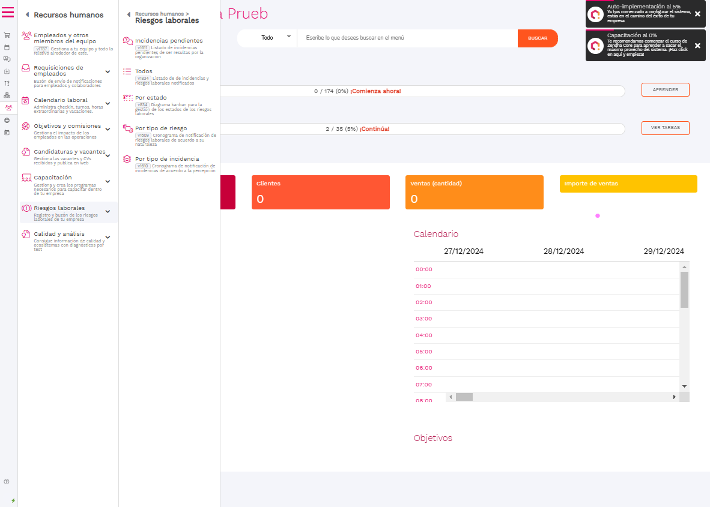Expand Objetivos y comisiones chevron
The image size is (710, 507).
108,130
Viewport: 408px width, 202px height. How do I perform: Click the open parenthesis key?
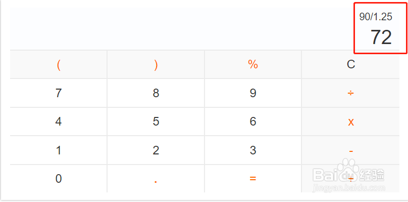(x=59, y=64)
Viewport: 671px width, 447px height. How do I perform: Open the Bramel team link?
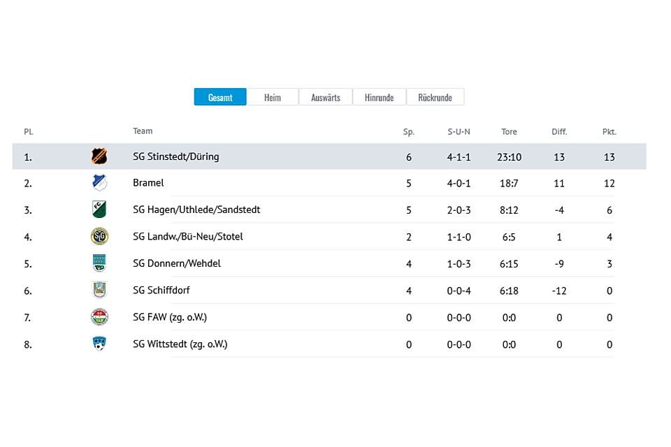148,183
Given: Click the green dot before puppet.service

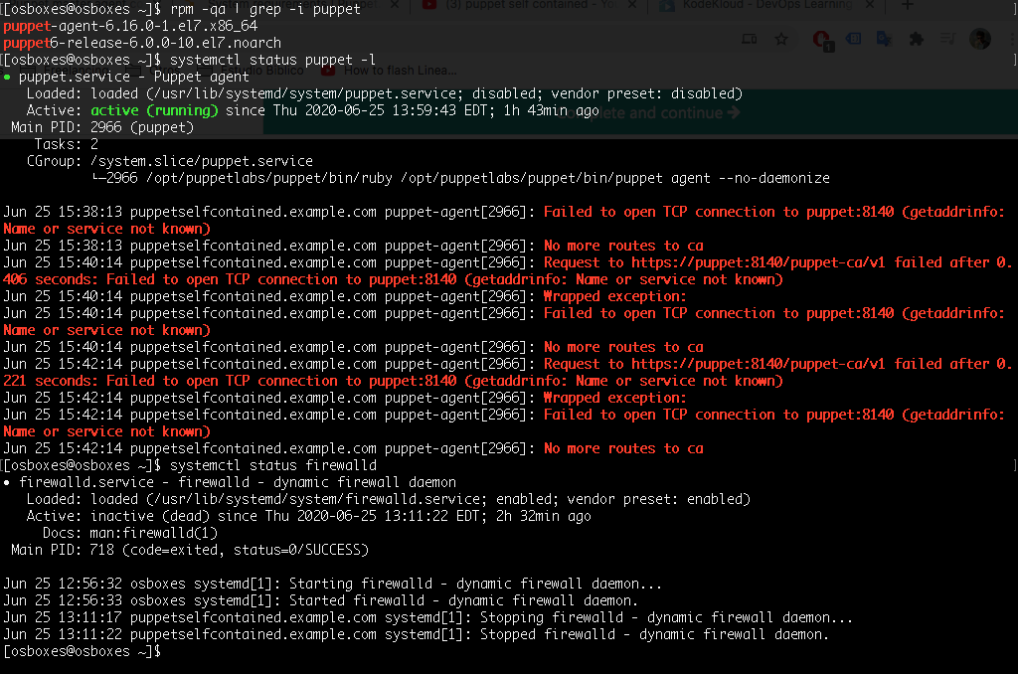Looking at the screenshot, I should coord(8,76).
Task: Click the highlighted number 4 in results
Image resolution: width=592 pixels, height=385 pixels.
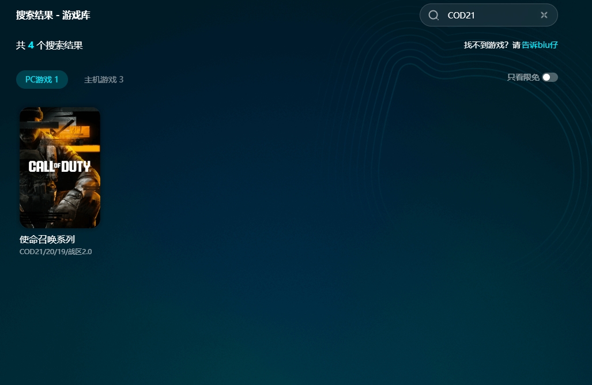Action: point(31,45)
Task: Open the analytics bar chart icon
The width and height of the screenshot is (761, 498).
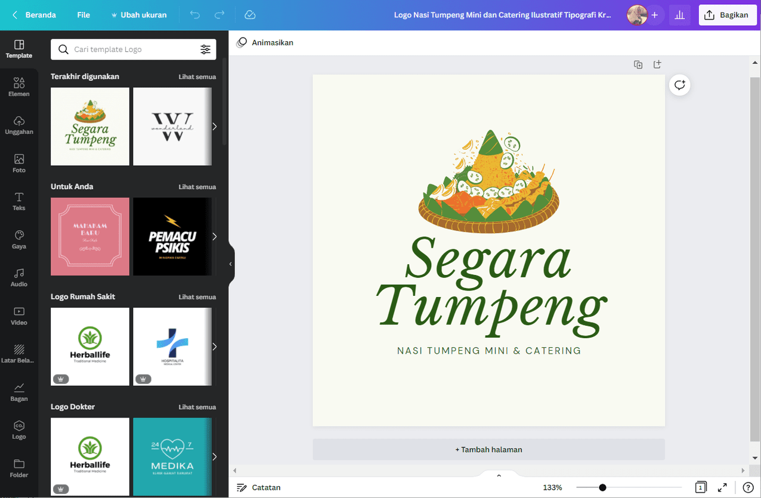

────────────────

For each line of the material that includes the word "Task", make a copy.

Task: Click the highlighted number 4 in results
Task: Open the analytics bar chart icon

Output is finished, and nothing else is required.